I don't know if this related to what everyone else is observing, but recently, I have been getting some slight pixelation/blocking that is causing my S3 to simply freeze. It will remain locked like that for several minutes. Fast forwarding (or skip or rewind, for that matter) will cause the TiVo to make the audio signal that it registered the command, but the image will remain locked. After about a minute or two, the image will re-draw, and it will remain locked. It will do that for a while until it gets past a certain point of the program, and then it will resume "normal" playback.

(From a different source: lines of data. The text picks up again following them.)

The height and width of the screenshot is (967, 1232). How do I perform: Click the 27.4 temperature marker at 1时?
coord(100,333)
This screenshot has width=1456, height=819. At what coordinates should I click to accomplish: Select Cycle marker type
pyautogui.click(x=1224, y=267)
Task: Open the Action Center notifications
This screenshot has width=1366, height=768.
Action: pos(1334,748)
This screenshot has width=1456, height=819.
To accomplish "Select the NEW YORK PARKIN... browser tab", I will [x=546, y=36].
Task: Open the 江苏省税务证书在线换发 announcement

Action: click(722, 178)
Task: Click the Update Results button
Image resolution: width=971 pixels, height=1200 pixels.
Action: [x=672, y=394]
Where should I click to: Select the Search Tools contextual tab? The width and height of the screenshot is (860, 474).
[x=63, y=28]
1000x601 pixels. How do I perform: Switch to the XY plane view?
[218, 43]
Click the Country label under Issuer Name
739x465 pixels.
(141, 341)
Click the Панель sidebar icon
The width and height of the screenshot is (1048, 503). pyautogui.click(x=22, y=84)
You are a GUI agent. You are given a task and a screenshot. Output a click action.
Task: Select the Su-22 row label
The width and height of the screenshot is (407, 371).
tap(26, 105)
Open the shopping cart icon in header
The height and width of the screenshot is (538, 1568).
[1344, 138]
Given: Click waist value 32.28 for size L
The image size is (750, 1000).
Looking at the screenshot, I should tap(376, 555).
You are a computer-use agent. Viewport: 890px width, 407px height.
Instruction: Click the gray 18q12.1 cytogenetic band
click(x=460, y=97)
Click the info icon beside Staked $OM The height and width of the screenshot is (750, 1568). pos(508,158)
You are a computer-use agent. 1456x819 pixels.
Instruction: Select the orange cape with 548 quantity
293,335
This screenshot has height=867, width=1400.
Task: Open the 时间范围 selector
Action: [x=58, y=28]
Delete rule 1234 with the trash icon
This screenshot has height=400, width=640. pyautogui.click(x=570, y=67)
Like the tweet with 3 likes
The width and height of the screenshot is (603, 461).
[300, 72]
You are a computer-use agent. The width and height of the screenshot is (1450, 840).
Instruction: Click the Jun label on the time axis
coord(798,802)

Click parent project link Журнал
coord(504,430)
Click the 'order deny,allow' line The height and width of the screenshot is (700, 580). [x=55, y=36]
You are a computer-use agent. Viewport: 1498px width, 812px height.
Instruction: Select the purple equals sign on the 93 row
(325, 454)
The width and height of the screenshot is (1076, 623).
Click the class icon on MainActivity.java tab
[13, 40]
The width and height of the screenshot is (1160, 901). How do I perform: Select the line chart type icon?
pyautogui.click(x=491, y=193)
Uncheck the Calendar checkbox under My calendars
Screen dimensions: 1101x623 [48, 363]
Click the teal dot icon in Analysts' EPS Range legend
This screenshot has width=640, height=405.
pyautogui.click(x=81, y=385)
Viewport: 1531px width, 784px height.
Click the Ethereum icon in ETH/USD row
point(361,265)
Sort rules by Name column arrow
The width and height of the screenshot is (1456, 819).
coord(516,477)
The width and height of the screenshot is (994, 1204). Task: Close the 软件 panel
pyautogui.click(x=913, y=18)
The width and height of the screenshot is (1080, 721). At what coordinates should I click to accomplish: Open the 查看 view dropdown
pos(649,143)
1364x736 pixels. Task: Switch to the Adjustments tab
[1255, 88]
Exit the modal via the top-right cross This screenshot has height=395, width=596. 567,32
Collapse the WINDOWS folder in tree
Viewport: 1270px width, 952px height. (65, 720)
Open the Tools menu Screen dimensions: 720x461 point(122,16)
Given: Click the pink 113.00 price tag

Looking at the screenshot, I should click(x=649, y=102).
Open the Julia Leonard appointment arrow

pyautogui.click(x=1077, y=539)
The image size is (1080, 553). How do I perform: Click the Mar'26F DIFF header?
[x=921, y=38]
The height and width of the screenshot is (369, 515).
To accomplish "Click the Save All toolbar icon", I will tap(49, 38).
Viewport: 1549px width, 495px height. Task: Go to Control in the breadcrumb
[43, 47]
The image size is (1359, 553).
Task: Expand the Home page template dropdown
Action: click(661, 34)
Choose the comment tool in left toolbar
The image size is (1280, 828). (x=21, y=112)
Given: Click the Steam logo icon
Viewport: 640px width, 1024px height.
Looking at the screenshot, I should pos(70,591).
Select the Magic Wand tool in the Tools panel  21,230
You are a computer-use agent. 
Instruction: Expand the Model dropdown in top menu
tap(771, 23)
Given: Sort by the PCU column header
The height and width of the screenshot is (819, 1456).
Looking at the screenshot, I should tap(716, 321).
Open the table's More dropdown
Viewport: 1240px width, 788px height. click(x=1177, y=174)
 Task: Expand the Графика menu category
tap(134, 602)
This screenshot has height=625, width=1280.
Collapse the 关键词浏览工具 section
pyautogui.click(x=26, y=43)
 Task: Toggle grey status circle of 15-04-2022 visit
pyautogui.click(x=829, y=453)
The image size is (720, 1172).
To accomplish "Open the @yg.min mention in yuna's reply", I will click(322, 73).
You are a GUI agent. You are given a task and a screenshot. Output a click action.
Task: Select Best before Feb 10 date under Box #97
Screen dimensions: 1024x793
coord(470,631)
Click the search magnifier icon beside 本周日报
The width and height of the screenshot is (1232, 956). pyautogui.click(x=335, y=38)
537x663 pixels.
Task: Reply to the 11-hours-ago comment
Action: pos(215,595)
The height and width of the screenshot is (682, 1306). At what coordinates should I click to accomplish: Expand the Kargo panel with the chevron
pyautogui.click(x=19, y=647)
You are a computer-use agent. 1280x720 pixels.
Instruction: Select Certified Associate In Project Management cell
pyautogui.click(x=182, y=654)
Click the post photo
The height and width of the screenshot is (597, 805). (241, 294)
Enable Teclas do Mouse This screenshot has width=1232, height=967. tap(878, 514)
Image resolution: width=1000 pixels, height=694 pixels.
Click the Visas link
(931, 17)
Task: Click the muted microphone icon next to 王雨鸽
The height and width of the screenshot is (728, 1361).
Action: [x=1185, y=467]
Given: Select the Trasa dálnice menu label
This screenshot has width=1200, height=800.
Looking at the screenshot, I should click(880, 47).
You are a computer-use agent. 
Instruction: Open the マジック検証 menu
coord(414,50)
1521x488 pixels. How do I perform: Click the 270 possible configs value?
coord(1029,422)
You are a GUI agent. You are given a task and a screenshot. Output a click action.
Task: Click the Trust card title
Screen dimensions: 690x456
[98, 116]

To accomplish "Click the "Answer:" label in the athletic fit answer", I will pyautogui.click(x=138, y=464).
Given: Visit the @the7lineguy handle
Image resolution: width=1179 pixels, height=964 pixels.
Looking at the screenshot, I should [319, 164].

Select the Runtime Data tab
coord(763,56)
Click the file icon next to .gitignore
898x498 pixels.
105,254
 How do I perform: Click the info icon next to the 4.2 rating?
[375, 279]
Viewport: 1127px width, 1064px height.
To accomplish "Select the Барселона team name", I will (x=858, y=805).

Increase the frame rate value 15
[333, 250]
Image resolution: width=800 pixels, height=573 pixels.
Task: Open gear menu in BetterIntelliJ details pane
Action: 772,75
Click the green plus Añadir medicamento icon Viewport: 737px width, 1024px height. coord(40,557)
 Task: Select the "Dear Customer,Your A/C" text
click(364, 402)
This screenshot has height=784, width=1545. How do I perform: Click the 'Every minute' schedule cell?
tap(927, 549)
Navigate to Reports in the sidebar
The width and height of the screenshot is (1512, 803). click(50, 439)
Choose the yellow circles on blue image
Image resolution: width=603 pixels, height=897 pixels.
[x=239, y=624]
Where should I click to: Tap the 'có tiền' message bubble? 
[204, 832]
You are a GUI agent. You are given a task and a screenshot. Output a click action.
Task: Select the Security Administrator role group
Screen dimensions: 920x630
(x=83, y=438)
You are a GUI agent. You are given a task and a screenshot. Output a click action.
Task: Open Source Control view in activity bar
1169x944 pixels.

Pushing the TiVo button will similarly trigger the audio signal, but the TiVo will hang for a long period before it gets to the home screen. Telling it to resume drops the program back into the same spot, where it freezes again. This happens on both live and recorded shows, and on multiple channels. 

I can certainly accept that Brighthouse may be sending a low quality signal, but the TiVo should not be freezing up this way. There are no visable hick-ups on my other TV connected to a PACE digital set top box.

Anyone else experiencing this?


----------



## gwsat (Sep 14, 2006)

The screen freeze and box lockup on HBO, which I have reported on twice before here, happened to me again on Sunday night. This time it happened on a brand new S3 that TiVo shipped to replace the original, which died. The failure of my old box was completely unrelated to the problems I have reported here.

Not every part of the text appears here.